Terdiam melihat ranting yang patah terinjak, tergeletak ditengah padang rumput lembap. Sudah dua hari sejak terakhir kali aku bertemu Fardan di ujung jalan yang diguyur hujan. Saat itu aku sampai dirumah dengan penuh rasa heran, heran karena saat ia mengajakku beranjak pergi dari sana, ternyata ia membawa payung. Payungku. Entah dari mana ia mendapatkannya. Aku hanya mengerjap melihatnya membentangkan payung itu, berbagi payung denganku. Pada keheningan hujan yang konstan tanpa percakapan manusia. Sampai akhirnya di depan rumahku, ia menyerahkan payung itu seraya berkata “Payung ini sepertinya terjatuh dijalan saat kau pergi, aku menunggumu di jalan tadi karena aku pikir kalau kau pulang pasti lewat sana”. Jelasnya, setelah berterimakasih dan ia pun berpamitan, aku menyentuh perutku yang menahan kupu-kupu yang ingin keluar. Jadi, cucu Ibu Mestika yang tinggal di kota ini, membantu neneknya di desa membelikan sayuran ke pasar dengan pulang pergi berjalan kaki, menemukan sebuah payung dengan tag-name ‘Aruna’ dan menungguku pulang di seberang jalan tanpa menggunakan payung itu untuknya sendiri. Ajaib, bukan ?
***

Jika di dunia ini manusia dapat menghitung seluruh bintang di alam semesta, atau melakukan teleportasi dengan sekejap mata, tentu manusia tidak akan berusaha keras untuk mendapatkan sebuah kesempatan. Kalau saja di dunia ini manusia diberi kemauan sedapat-dapatnya. Tentu tidak akan ada sebuah koinsidensi bernama 'kebetulan'. Daya pikir manusia berawal dari melihat suatu hal yang kecil terlebih dahulu. Seperti disaat sebuah 'kebetulan' datang, manusia akan berpikir bahwa disaat kau menemukan seorang yang berarti untukmu, itulah yang dinamakan 'kebetulan'. Tanpa peduli mungkin yang sang pencipta maksud adalah 'takdir'

Jika kapasitas manusia hanyalah berharap, maka segala yang dapat terjadi adalah kuasa tuhan.
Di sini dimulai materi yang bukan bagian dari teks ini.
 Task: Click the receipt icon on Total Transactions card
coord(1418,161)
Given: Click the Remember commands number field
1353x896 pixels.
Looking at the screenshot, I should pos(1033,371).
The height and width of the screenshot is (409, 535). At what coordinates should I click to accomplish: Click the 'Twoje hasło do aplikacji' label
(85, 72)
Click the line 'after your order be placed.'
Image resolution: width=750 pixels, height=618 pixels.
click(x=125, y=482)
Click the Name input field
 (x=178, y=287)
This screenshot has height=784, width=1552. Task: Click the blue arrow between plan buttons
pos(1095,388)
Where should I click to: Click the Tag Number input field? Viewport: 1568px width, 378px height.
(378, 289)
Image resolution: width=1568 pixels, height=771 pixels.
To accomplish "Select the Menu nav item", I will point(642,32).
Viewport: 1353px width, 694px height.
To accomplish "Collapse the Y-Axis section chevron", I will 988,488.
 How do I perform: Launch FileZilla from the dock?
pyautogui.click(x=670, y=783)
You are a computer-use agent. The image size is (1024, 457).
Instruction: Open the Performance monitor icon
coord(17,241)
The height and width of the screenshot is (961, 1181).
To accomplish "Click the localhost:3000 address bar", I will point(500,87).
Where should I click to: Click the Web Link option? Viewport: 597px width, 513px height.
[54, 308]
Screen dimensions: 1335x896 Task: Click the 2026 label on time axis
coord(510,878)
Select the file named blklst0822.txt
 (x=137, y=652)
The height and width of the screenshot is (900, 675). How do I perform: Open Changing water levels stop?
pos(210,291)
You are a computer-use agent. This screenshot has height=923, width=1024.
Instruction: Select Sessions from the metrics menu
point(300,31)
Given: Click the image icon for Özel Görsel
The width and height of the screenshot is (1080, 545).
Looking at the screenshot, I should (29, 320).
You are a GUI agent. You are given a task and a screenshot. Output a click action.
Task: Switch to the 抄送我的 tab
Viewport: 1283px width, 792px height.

Aku menyerah akan apa yang tuhan karuniakan padaku, sehingga tanpa kusadari rasa yang kumiliki terasa sakit tak berarah.

Aku menyukai dia, tanpa ada yang menyadari, satu-satunya yang menyadari perasaanku padanya hanyalah rasa rendah diriku. Rasa rendah diriku terlalu menguasai diriku sehingga mengungkapkan hal yang sesungguhnya kurasakan adalah mustahil.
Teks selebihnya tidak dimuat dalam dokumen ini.